TASK DESCRIPTION: Reproduce the following lines verbatim, with no changes.

EXERCISE MATERIAL:
* * *

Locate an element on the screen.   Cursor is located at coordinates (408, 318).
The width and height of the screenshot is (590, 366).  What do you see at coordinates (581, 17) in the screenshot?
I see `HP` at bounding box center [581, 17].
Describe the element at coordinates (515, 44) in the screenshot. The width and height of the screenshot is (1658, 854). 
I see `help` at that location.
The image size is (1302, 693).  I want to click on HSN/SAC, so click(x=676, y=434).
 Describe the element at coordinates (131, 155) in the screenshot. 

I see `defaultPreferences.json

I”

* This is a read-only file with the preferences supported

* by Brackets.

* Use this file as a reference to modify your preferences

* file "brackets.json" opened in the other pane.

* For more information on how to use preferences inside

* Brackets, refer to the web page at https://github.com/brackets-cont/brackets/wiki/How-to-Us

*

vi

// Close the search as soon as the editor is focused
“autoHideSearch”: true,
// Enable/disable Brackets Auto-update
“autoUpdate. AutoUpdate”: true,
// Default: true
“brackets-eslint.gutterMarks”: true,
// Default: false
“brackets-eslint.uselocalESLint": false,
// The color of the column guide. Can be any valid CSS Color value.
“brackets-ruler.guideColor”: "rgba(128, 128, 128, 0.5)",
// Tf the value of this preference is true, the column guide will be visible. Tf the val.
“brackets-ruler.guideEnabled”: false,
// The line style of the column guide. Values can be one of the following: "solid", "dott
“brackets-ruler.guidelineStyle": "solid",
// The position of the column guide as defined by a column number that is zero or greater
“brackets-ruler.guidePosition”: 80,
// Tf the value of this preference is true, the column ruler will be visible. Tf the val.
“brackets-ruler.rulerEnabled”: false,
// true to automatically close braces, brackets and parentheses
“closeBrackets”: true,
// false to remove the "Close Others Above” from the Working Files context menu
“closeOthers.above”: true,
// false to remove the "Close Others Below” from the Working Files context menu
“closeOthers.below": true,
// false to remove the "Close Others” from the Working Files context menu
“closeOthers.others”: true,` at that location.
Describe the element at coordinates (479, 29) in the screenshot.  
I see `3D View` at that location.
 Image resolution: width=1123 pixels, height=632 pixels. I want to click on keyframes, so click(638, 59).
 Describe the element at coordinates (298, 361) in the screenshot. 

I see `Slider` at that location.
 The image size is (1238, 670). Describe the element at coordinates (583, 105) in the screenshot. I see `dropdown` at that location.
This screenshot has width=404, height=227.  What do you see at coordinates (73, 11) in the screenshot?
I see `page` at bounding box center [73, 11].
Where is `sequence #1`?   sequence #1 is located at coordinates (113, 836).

* * *

RESPONSE TO THIS EXERCISE:
Locate an element on the screen.   Cursor is located at coordinates (408, 318).
The width and height of the screenshot is (590, 366).  What do you see at coordinates (581, 17) in the screenshot?
I see `HP` at bounding box center [581, 17].
Describe the element at coordinates (515, 44) in the screenshot. The width and height of the screenshot is (1658, 854). 
I see `help` at that location.
The image size is (1302, 693).  I want to click on HSN/SAC, so click(x=676, y=434).
 Describe the element at coordinates (131, 155) in the screenshot. 

I see `defaultPreferences.json

I”

* This is a read-only file with the preferences supported

* by Brackets.

* Use this file as a reference to modify your preferences

* file "brackets.json" opened in the other pane.

* For more information on how to use preferences inside

* Brackets, refer to the web page at https://github.com/brackets-cont/brackets/wiki/How-to-Us

*

vi

// Close the search as soon as the editor is focused
“autoHideSearch”: true,
// Enable/disable Brackets Auto-update
“autoUpdate. AutoUpdate”: true,
// Default: true
“brackets-eslint.gutterMarks”: true,
// Default: false
“brackets-eslint.uselocalESLint": false,
// The color of the column guide. Can be any valid CSS Color value.
“brackets-ruler.guideColor”: "rgba(128, 128, 128, 0.5)",
// Tf the value of this preference is true, the column guide will be visible. Tf the val.
“brackets-ruler.guideEnabled”: false,
// The line style of the column guide. Values can be one of the following: "solid", "dott
“brackets-ruler.guidelineStyle": "solid",
// The position of the column guide as defined by a column number that is zero or greater
“brackets-ruler.guidePosition”: 80,
// Tf the value of this preference is true, the column ruler will be visible. Tf the val.
“brackets-ruler.rulerEnabled”: false,
// true to automatically close braces, brackets and parentheses
“closeBrackets”: true,
// false to remove the "Close Others Above” from the Working Files context menu
“closeOthers.above”: true,
// false to remove the "Close Others Below” from the Working Files context menu
“closeOthers.below": true,
// false to remove the "Close Others” from the Working Files context menu
“closeOthers.others”: true,` at that location.
Describe the element at coordinates (479, 29) in the screenshot.  
I see `3D View` at that location.
 Image resolution: width=1123 pixels, height=632 pixels. I want to click on keyframes, so click(638, 59).
 Describe the element at coordinates (298, 361) in the screenshot. 

I see `Slider` at that location.
 The image size is (1238, 670). Describe the element at coordinates (583, 105) in the screenshot. I see `dropdown` at that location.
This screenshot has width=404, height=227.  What do you see at coordinates (73, 11) in the screenshot?
I see `page` at bounding box center [73, 11].
Where is `sequence #1`?   sequence #1 is located at coordinates (113, 836).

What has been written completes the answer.